* _About this exercise_: All lines with the word "agent" in the material below are required.

* _Data supplied_:

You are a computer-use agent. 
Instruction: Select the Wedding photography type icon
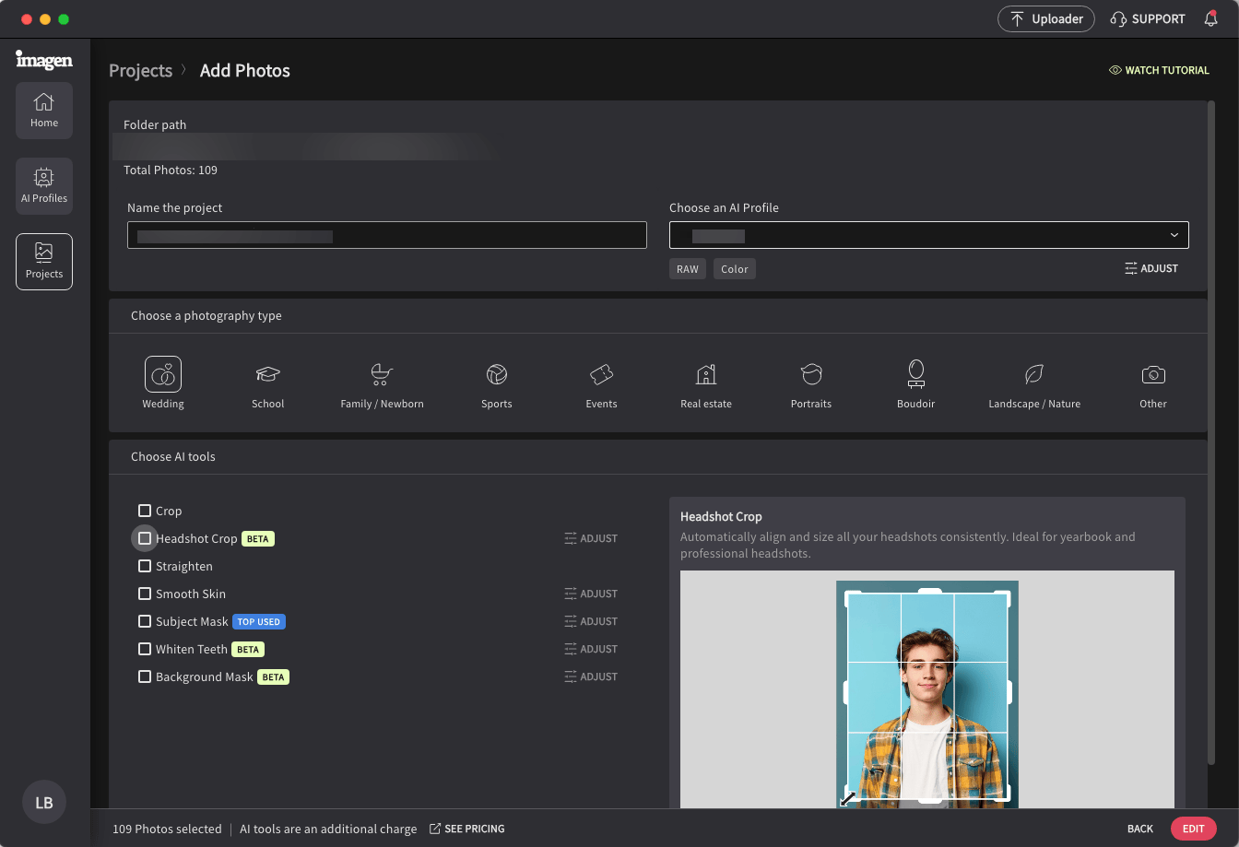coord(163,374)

--

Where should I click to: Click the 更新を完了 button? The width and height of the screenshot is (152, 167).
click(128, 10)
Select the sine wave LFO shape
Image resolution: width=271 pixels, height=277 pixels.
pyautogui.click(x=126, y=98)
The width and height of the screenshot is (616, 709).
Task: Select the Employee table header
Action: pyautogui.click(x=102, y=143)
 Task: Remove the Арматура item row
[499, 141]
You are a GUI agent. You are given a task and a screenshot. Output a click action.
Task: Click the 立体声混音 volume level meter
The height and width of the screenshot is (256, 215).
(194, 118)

...

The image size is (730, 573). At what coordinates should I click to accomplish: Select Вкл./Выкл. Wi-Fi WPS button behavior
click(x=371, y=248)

* _Exercise response_:
You are a computer-use agent. 
You are a GUI agent. You are given a task and a screenshot. Output a click action.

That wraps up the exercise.